▶ **Requirement**
Please read the records below and return each line holding the string "Odisha".

··········

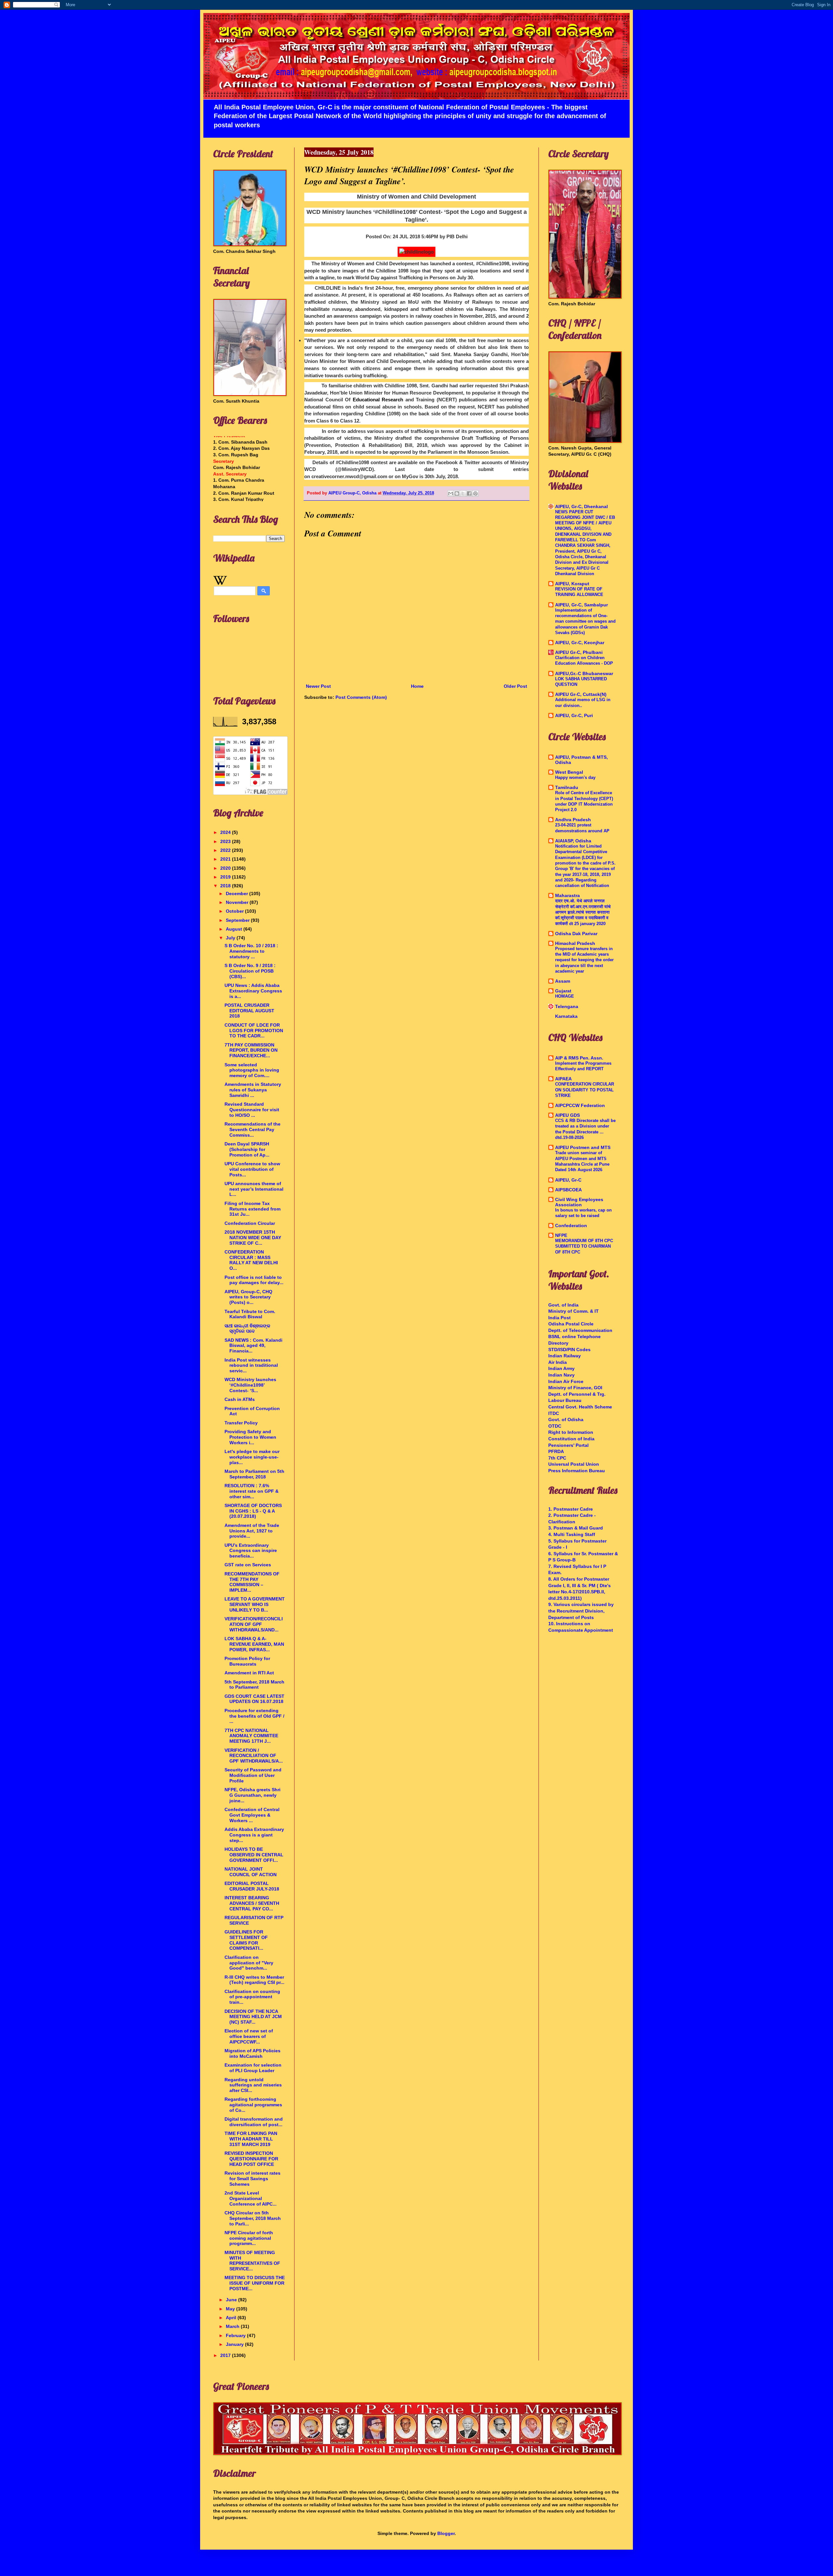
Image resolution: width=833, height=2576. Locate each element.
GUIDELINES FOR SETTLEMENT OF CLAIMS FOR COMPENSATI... (246, 1940)
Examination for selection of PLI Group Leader (253, 2067)
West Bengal (569, 772)
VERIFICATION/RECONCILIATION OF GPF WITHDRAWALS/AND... (254, 1624)
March (233, 2326)
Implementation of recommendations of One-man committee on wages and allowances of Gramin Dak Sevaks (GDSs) (585, 621)
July (231, 937)
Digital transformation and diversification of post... (254, 2121)
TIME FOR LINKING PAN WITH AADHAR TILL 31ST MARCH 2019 (251, 2139)
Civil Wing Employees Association (579, 1202)
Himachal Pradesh (575, 943)
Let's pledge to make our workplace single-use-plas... (252, 1457)
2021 (226, 859)
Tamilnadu (566, 787)
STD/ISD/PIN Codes (569, 1349)
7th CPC (557, 1458)
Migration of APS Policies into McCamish (252, 2053)
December (237, 893)
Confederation (571, 1225)
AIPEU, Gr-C (568, 1180)
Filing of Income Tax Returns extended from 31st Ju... (252, 1209)
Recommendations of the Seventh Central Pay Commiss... (252, 1129)
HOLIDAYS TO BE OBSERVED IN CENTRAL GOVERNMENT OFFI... (254, 1855)
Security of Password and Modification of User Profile (253, 1775)
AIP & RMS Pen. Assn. (579, 1057)
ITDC (553, 1413)
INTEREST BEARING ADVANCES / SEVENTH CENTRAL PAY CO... (252, 1903)
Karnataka (566, 1016)
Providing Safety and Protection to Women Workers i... (250, 1437)
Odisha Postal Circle (571, 1323)
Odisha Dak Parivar (576, 933)
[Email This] (450, 493)
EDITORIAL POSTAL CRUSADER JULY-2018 (252, 1886)
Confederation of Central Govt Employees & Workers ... (252, 1815)
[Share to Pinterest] (475, 493)
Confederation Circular (250, 1223)
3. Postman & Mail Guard (575, 1527)
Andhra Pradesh (573, 819)
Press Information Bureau (576, 1470)
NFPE (561, 1235)
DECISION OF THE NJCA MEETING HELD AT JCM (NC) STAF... (253, 2017)
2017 (226, 2355)
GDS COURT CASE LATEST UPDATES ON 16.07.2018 (254, 1699)
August (234, 929)
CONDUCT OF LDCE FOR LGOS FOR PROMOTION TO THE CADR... (254, 1030)
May (231, 2308)
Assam (562, 981)
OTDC (554, 1426)
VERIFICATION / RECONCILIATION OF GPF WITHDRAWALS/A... (254, 1756)
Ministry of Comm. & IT (573, 1311)
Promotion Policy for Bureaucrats (247, 1661)
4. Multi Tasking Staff (571, 1534)
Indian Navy (561, 1375)
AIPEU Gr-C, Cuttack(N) (581, 694)
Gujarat (563, 990)
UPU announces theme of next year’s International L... (254, 1189)
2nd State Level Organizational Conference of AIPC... (251, 2198)
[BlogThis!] (457, 493)
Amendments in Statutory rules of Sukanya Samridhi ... (253, 1090)
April (232, 2317)
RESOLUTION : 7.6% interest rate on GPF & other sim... (252, 1491)
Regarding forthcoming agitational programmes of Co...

··········

▶ **Task answer**
Odisha Postal Circle (571, 1323)
Odisha Dak Parivar (576, 933)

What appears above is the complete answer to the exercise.